In 2018, Denver voters approved a 0.25% sales and use tax increase — known as the Parks Legacy Fund — to support purchasing and maintaining parks, trails and open space. Our team examined how the city has used those dollars and how department staff have communicated that work back to the voters.
We found that while the department decided to expand the parks system on several occasions — creating a need for even more staffing and maintenance — preexisting parks are not up to established standards for maintenance, safety, and cleanliness.
Our audit team visited several parks to evaluate them based on Parks and Recreation’s established maintenance standards and found graffiti, conditions hazardous to humans and animals, exposed electrical wires, human waste, drug paraphernalia and needles, and deep holes.
Civic Center Park, City Park, Confluence Park, Harvey Park, Joseph P. Martinez Park, Overland Pond Park, Rocky Mountain Lake Park, Thomas Ernest McClain Park, Greenway Dog Park, and Montbello Central Park all failed our auditors’ on-site evaluations in June 2021. You can see the results of our evaluations and how each park did in Appendix C of the report.
Parks and Recreation’s operations were significantly impacted by the COVID-19 pandemic. In 2020, the department closed facilities, reduced park maintenance schedules, laid off more than 1,000 part-time employees, reduced seasonal staff by 55%, and furloughed 74 full-time employees. Additionally, some Parks and Recreation staff were redeployed for tasks including COVID-19 testing, supporting vaccination sites, and helping at shelters.
Parks and Recreation estimates it had 100,000 fewer hours staffed for park maintenance tasks like mowing, trimming, litter pick-up, and trash removal.
However, we found Parks and Recreation earmarked millions of dollars even before the pandemic for purchasing new land that went unused. Even according to the department’s own evaluations, several preexisting parks do not have a passing grade. As a result, it’s possible the department is neglecting preexisting park assets in favor of making plans to buy more land.
“Both the long-term and short-term health of the parks system are imperative,” Auditor O’Brien said. “Buying new land to give more people access is important, but so is keeping the parks we have clean and safe so they will last for all future generations.”
City ordinance designates both land acquisition and park maintenance as approved uses of the voter-approved tax revenue; however, it does not specify how the total Parks Legacy Fund budget should be divided between those priorities
We found Parks and Recreation is acquiring new park assets with Parks Legacy Fund dollars while not ensuring preexisting facilities are sufficiently maintained and hazards are quickly identified and corrected.
“Maintenance and adequate staffing of parks will protect park users today and in the future,” Auditor O’Brien said.
We also found that although Parks Legacy Fund revenue is used in projects in dozens of parks, the department is not doing enough to make sure the public knows how it uses the legacy funds. Of the 42 projects our team reviewed, 32 are receiving or have received legacy funds.

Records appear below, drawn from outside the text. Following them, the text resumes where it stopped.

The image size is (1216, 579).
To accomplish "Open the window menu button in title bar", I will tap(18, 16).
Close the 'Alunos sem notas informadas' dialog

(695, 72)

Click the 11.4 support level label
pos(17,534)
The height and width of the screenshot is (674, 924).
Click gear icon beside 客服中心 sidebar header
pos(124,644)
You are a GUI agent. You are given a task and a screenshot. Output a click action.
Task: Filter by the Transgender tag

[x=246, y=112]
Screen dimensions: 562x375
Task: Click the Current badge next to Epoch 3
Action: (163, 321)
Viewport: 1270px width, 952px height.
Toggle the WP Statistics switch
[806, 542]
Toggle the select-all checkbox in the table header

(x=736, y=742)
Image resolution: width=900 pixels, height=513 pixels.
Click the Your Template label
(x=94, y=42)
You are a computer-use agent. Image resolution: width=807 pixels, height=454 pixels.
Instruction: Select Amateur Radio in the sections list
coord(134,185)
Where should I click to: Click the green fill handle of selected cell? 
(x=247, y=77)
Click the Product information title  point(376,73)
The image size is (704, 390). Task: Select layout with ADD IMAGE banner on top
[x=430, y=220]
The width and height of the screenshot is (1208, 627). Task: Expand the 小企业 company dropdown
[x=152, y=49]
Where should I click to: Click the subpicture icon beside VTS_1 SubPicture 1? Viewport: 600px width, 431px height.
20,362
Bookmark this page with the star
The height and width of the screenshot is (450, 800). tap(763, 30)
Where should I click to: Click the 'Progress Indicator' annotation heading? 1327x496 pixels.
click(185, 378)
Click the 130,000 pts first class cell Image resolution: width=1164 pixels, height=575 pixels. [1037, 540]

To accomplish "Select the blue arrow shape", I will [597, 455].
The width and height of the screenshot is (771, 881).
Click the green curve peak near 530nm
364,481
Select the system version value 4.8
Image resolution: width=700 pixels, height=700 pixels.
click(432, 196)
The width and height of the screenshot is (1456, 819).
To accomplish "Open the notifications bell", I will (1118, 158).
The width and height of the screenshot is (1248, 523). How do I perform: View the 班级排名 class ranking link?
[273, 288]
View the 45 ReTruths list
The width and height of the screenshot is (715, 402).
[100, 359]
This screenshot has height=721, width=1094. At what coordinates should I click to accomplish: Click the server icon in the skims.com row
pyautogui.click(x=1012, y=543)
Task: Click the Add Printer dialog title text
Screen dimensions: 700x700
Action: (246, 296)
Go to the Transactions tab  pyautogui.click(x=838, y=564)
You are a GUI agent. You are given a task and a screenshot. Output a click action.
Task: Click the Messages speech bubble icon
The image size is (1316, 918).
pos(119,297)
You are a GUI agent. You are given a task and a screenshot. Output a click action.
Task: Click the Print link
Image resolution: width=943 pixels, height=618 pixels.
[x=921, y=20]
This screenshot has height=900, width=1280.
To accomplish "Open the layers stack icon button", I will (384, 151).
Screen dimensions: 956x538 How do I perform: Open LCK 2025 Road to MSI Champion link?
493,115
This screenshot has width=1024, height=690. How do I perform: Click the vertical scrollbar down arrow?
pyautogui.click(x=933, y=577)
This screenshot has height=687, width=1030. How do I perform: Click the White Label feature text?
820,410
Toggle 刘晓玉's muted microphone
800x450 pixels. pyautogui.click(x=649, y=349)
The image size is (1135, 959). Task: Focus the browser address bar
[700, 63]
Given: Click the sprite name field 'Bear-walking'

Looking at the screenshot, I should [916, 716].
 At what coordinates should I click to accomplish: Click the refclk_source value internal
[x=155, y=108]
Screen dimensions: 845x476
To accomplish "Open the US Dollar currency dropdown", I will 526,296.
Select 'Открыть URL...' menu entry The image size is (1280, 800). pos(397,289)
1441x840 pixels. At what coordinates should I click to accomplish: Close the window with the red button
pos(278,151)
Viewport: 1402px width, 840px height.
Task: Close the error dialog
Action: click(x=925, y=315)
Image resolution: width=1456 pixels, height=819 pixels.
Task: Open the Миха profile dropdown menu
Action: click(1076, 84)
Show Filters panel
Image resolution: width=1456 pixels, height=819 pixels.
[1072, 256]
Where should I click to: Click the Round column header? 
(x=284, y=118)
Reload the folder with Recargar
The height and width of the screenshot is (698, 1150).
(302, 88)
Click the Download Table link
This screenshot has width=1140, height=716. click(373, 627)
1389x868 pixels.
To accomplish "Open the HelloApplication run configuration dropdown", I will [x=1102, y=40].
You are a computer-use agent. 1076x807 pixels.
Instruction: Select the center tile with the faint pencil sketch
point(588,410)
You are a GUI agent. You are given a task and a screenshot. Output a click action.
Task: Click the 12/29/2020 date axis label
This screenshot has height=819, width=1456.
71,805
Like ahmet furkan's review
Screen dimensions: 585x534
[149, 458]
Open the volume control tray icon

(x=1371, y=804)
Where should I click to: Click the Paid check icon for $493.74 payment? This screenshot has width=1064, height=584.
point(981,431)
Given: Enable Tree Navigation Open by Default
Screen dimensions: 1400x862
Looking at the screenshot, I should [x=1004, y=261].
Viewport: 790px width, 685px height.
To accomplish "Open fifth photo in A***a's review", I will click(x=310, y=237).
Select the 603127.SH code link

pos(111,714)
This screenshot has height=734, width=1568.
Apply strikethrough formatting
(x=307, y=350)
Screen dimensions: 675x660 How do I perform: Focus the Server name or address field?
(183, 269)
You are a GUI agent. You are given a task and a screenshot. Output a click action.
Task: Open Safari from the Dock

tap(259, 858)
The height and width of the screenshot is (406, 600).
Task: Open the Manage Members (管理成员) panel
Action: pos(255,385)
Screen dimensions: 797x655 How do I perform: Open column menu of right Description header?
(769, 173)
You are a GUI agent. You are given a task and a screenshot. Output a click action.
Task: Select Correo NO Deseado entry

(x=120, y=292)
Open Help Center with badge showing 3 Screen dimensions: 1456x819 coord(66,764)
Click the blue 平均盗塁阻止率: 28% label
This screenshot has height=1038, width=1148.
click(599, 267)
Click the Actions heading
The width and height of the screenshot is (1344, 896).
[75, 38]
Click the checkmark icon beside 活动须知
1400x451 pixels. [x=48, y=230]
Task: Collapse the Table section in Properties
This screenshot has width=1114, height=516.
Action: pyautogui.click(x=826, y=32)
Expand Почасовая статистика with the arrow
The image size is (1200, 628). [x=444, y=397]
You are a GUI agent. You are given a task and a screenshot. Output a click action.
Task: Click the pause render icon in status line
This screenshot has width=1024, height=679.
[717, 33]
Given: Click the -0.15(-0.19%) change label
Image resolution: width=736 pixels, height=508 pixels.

Of these, only three contained communication related to the legacy fund.
The department could use its website and social media to ensure anyone who is interested in Denver’s parks knows how the relatively new revenue source is used. Parks and Recreation could also use on-site signs to show park users that the taxes are making a difference.
For example, Elevate Denver Bond projects and the state’s Great Outdoors Colorado lottery grants include signs at parks to show were the money went.
Without effective communication, Parks and Recreation is not informing the public of how their tax dollars are spent, which may decrease the voters’ trust in city government and the parks department. This could also decrease the chances of success for future ballot measures.
“The people of Denver have told me they want to know when the tax dollars they voted to approve are used,” Auditor O’Brien said. “Showing how the money is making a difference could help people see the value and impact in the community.”
Other areas of concern our team identified include ensuring Parks and Recreation is adhering to the requirements of the ordinance through specific guidelines for administrative costs and distribution of its annual report. The department also needs to preserve institutional knowledge related to the Parks Legacy Fund through succession planning. And management needs to clarify the definition of “supplanting” to ensure legacy funds are used appropriately and as intended.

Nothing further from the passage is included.